MATERIAL SHOWN
__________

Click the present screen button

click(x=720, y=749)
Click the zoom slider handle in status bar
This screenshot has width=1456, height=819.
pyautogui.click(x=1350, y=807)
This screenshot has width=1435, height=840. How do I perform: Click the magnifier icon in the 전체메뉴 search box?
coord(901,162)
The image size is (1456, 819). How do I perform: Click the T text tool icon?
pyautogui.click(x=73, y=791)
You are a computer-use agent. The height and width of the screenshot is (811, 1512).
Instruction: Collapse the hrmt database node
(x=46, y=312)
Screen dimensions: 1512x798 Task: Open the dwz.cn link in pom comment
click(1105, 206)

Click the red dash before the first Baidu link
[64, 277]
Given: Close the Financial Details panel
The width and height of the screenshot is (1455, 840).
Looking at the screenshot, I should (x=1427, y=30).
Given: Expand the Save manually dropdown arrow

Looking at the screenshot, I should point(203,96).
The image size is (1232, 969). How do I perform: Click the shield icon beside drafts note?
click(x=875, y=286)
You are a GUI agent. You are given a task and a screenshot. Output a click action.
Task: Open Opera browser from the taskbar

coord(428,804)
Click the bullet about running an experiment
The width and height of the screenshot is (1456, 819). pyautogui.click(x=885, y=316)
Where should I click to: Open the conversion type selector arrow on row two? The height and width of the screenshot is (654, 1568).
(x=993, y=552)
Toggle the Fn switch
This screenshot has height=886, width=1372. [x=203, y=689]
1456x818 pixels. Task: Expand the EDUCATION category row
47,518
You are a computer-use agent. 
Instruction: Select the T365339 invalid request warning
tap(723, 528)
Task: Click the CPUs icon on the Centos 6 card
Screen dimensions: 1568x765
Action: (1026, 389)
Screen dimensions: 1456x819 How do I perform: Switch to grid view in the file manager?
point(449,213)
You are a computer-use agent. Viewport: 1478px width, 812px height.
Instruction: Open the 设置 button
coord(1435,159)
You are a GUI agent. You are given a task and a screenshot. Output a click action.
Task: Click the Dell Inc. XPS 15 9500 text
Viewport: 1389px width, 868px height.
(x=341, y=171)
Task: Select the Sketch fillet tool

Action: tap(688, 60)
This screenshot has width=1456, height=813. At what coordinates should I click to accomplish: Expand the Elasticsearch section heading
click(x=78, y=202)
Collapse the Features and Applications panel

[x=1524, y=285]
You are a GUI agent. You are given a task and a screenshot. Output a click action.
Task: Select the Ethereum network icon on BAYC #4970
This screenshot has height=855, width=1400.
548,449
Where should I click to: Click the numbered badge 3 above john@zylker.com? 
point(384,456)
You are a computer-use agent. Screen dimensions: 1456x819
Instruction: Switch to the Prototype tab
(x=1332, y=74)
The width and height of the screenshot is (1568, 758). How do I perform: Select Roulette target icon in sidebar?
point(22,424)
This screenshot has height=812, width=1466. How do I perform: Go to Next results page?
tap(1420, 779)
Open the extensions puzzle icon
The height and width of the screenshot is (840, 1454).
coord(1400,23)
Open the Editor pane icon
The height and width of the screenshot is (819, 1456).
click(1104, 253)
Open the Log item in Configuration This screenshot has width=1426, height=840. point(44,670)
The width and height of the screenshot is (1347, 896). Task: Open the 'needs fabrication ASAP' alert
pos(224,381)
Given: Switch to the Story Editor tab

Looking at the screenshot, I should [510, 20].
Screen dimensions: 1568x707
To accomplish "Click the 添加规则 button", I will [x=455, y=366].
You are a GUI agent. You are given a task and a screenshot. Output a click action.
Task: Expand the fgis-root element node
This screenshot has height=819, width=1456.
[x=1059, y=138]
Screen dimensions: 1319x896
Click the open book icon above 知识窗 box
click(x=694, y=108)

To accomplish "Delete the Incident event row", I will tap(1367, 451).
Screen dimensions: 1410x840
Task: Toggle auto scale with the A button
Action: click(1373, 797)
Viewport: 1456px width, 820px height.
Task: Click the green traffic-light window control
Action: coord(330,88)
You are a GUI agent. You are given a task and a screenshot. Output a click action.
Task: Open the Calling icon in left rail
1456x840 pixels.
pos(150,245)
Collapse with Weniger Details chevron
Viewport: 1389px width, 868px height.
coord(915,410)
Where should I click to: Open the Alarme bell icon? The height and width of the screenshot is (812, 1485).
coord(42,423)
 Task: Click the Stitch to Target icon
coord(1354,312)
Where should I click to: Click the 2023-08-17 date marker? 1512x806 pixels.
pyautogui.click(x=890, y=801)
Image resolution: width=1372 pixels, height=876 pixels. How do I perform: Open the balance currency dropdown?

__________

WHAT TO PRODUCE
Every entry above needs to be quoted exactly.

FINAL ANSWER
Click the present screen button

click(x=720, y=749)
Click the zoom slider handle in status bar
This screenshot has width=1456, height=819.
pyautogui.click(x=1350, y=807)
This screenshot has width=1435, height=840. How do I perform: Click the magnifier icon in the 전체메뉴 search box?
coord(901,162)
The image size is (1456, 819). How do I perform: Click the T text tool icon?
pyautogui.click(x=73, y=791)
You are a computer-use agent. The height and width of the screenshot is (811, 1512).
Instruction: Collapse the hrmt database node
(x=46, y=312)
Screen dimensions: 1512x798 Task: Open the dwz.cn link in pom comment
click(1105, 206)

Click the red dash before the first Baidu link
[64, 277]
Given: Close the Financial Details panel
The width and height of the screenshot is (1455, 840).
Looking at the screenshot, I should (x=1427, y=30).
Given: Expand the Save manually dropdown arrow

Looking at the screenshot, I should point(203,96).
The image size is (1232, 969). How do I perform: Click the shield icon beside drafts note?
click(x=875, y=286)
You are a GUI agent. You are given a task and a screenshot. Output a click action.
Task: Open Opera browser from the taskbar

coord(428,804)
Click the bullet about running an experiment
The width and height of the screenshot is (1456, 819). pyautogui.click(x=885, y=316)
Where should I click to: Open the conversion type selector arrow on row two? The height and width of the screenshot is (654, 1568).
(x=993, y=552)
Toggle the Fn switch
This screenshot has height=886, width=1372. [x=203, y=689]
1456x818 pixels. Task: Expand the EDUCATION category row
47,518
You are a computer-use agent. 
Instruction: Select the T365339 invalid request warning
tap(723, 528)
Task: Click the CPUs icon on the Centos 6 card
Screen dimensions: 1568x765
Action: (1026, 389)
Screen dimensions: 1456x819 How do I perform: Switch to grid view in the file manager?
point(449,213)
You are a computer-use agent. Viewport: 1478px width, 812px height.
Instruction: Open the 设置 button
coord(1435,159)
You are a GUI agent. You are given a task and a screenshot. Output a click action.
Task: Click the Dell Inc. XPS 15 9500 text
Viewport: 1389px width, 868px height.
(x=341, y=171)
Task: Select the Sketch fillet tool

Action: tap(688, 60)
This screenshot has width=1456, height=813. At what coordinates should I click to accomplish: Expand the Elasticsearch section heading
click(x=78, y=202)
Collapse the Features and Applications panel

[x=1524, y=285]
You are a GUI agent. You are given a task and a screenshot. Output a click action.
Task: Select the Ethereum network icon on BAYC #4970
This screenshot has height=855, width=1400.
548,449
Where should I click to: Click the numbered badge 3 above john@zylker.com? 
point(384,456)
You are a computer-use agent. Screen dimensions: 1456x819
Instruction: Switch to the Prototype tab
(x=1332, y=74)
The width and height of the screenshot is (1568, 758). How do I perform: Select Roulette target icon in sidebar?
point(22,424)
This screenshot has height=812, width=1466. How do I perform: Go to Next results page?
tap(1420, 779)
Open the extensions puzzle icon
The height and width of the screenshot is (840, 1454).
coord(1400,23)
Open the Editor pane icon
The height and width of the screenshot is (819, 1456).
click(1104, 253)
Open the Log item in Configuration This screenshot has width=1426, height=840. point(44,670)
The width and height of the screenshot is (1347, 896). Task: Open the 'needs fabrication ASAP' alert
pos(224,381)
Given: Switch to the Story Editor tab

Looking at the screenshot, I should [510, 20].
Screen dimensions: 1568x707
To accomplish "Click the 添加规则 button", I will [x=455, y=366].
You are a GUI agent. You are given a task and a screenshot. Output a click action.
Task: Expand the fgis-root element node
This screenshot has height=819, width=1456.
[x=1059, y=138]
Screen dimensions: 1319x896
Click the open book icon above 知识窗 box
click(x=694, y=108)

To accomplish "Delete the Incident event row", I will tap(1367, 451).
Screen dimensions: 1410x840
Task: Toggle auto scale with the A button
Action: click(1373, 797)
Viewport: 1456px width, 820px height.
Task: Click the green traffic-light window control
Action: coord(330,88)
You are a GUI agent. You are given a task and a screenshot. Output a click action.
Task: Open the Calling icon in left rail
1456x840 pixels.
pos(150,245)
Collapse with Weniger Details chevron
Viewport: 1389px width, 868px height.
coord(915,410)
Where should I click to: Open the Alarme bell icon? The height and width of the screenshot is (812, 1485).
coord(42,423)
 Task: Click the Stitch to Target icon
coord(1354,312)
Where should I click to: Click the 2023-08-17 date marker? 1512x806 pixels.
pyautogui.click(x=890, y=801)
Image resolution: width=1372 pixels, height=876 pixels. How do I perform: Open the balance currency dropdown?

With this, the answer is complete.